Friday, 18 May 2012

The Global Renewable Energy Index is crashing


Oh dear. Read the whole lot here. And just remember this - in Australia, some unions have poured a lot of superannuation money into these money pits. If the Australian renewable sector goes the same way, a lot of union members are going to have their retirement funds hammered. 


The RENIXX® (Renewable Energy Industrial Index) World is the first global stock index, which comprises the performance of the world´s 30 largest companies of the renewable energy industry whose weighting in the index is based on the market capitalization (free float).


Since 2008, the index has lost about 90% of its value. In the last month, the nosedive seems to be accelerating


Filed Bankruptcy:


Solyndra
Beacon Power
Ener1
Range Fuels
Solar Trust of America
Spectrawatt
Evergreen Solar
Eastern Energy
Unisolar
Bright Automotive
Olson’s Crop Service
Energy Conversion Devices
Sovello
Siag
Solon
Q-Cells
Mountain Plaza


Teetering on the Brink:


Abound Solar
A123 Systems
Brightsource Energy
Fisker Automotive
First Solar
Nevada Geothermal
SunPower
Nordex
The Bard Group
Amonix
NRG Energy
Alterra Power
Enel Green Power
Sunpower Corp

4 comments:

Rob said...

In 1900 there were 200-300 US car companies with vaguely equal shares of a small hand crafted car market. By 1990 there were basically three left. Hate to break it to you but in that time the US car market grew tens of thousands of percent. Small boutique industries encourage small boutique industry players, as they grow into large industries most of Jose small companies fail, the survivors grow and are forced to become lean and efficient until a few big players remain. This is proof of industry evolution not industry decline.

Anonymous said...

"This is proof of industry evolution not industry decline."

Yes but these manufacturers were making cars, a product that people actually wanted. Unlike wind turbines and solar panels, products that governments must force people to pay for. Look at electric cars, they've been around since the 1920's and they disapeared because nobody bought them. Today there are two e-cars available, last year the total combined sales of the Nissan Leaf and the Chevy Volt came to 20,000 units. That's nothing. Even the lowly Chevy Cruze sold 240,000 units. Its always the same thing with electric cars, people talk about buying e-cars, but nobody actually does. In a year or two, the Leaf and the Volt will be gone. The reason they will be gone is that the government does not force the public to pay for them, like wind and solar.
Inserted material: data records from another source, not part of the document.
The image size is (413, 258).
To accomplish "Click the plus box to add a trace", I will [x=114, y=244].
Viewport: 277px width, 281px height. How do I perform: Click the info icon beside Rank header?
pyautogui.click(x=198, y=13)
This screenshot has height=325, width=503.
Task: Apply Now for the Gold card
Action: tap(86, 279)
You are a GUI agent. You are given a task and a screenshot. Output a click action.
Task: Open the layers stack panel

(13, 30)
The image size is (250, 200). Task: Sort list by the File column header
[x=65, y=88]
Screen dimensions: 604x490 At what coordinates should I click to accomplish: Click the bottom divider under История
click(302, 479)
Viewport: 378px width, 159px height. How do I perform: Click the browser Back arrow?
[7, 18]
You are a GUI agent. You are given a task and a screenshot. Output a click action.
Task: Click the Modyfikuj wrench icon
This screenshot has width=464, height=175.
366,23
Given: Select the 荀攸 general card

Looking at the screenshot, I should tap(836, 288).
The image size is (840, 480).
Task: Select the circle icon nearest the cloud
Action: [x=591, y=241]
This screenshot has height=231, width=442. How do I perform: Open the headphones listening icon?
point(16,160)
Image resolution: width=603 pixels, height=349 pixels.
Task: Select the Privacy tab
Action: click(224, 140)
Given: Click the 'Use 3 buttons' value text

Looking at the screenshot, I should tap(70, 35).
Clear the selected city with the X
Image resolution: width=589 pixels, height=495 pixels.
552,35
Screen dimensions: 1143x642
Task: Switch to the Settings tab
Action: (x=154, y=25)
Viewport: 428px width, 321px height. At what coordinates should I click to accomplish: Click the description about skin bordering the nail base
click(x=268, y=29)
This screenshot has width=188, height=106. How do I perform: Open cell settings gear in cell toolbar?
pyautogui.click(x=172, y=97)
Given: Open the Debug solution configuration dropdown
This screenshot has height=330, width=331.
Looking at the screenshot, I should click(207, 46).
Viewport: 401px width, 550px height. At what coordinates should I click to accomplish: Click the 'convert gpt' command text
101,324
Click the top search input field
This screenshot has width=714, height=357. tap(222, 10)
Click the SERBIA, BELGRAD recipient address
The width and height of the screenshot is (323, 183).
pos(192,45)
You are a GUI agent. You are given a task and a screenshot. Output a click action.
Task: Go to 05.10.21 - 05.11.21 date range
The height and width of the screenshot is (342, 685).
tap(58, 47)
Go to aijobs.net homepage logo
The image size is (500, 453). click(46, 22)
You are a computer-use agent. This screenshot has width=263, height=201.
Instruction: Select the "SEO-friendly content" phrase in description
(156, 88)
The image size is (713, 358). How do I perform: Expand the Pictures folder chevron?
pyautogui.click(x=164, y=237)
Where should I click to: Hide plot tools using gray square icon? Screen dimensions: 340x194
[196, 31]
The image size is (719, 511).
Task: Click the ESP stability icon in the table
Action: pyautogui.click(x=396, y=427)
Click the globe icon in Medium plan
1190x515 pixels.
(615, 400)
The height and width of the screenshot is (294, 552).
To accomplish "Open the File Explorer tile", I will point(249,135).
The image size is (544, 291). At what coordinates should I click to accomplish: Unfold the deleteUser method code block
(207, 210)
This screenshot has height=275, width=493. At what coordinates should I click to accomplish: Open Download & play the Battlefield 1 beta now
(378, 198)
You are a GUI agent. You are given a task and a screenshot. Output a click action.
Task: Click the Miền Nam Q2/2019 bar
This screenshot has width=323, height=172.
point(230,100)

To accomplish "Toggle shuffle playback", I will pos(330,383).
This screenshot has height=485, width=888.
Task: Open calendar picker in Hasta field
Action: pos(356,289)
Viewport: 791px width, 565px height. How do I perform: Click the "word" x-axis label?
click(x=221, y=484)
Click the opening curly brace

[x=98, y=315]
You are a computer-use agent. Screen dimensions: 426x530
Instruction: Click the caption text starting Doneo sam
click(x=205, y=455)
These industries will eventually shrink back to nothing again.

cheers

Boy on a bike said...

If there were companies in the index that were growing, then they would be offsetting the companies that are declining or going out of business. It's possible to have an index where lots of companies are going broke, but the index is going up because a few big players are going gang busters. An index of US car manufacturers that started in say 1900 would show dramatic growth through to the 1970s thanks to the rise of GM, Ford and Chrysler - even as hundreds of their competitors were bought out or went under.

Clearly, that isn't happening. Think again. The index is crashing because every company in this sector is struggling or has gone belly up.

Anonymous said...

Everyone who invests money into superannuation funds has a right to expect that the Trustees of that fund will invest their money in sound, income producing (or capital gains) investments.

The Trustees of these funds are PRSONALLY liable for proper investment decisions, Trustee liability is NOT limited as is corporate liability.

If members of union superannuation funds were to find that their returns on investments were inadequate, or that capital had been lost due to shoddy investment decisions, the Trustees are PERSONALLY liable for these shortfalls. It is possible that we may see union fund trustees losing their family homes if fund members find they have not received the best of possible returns due to "ideological" investment decisions by their trustees.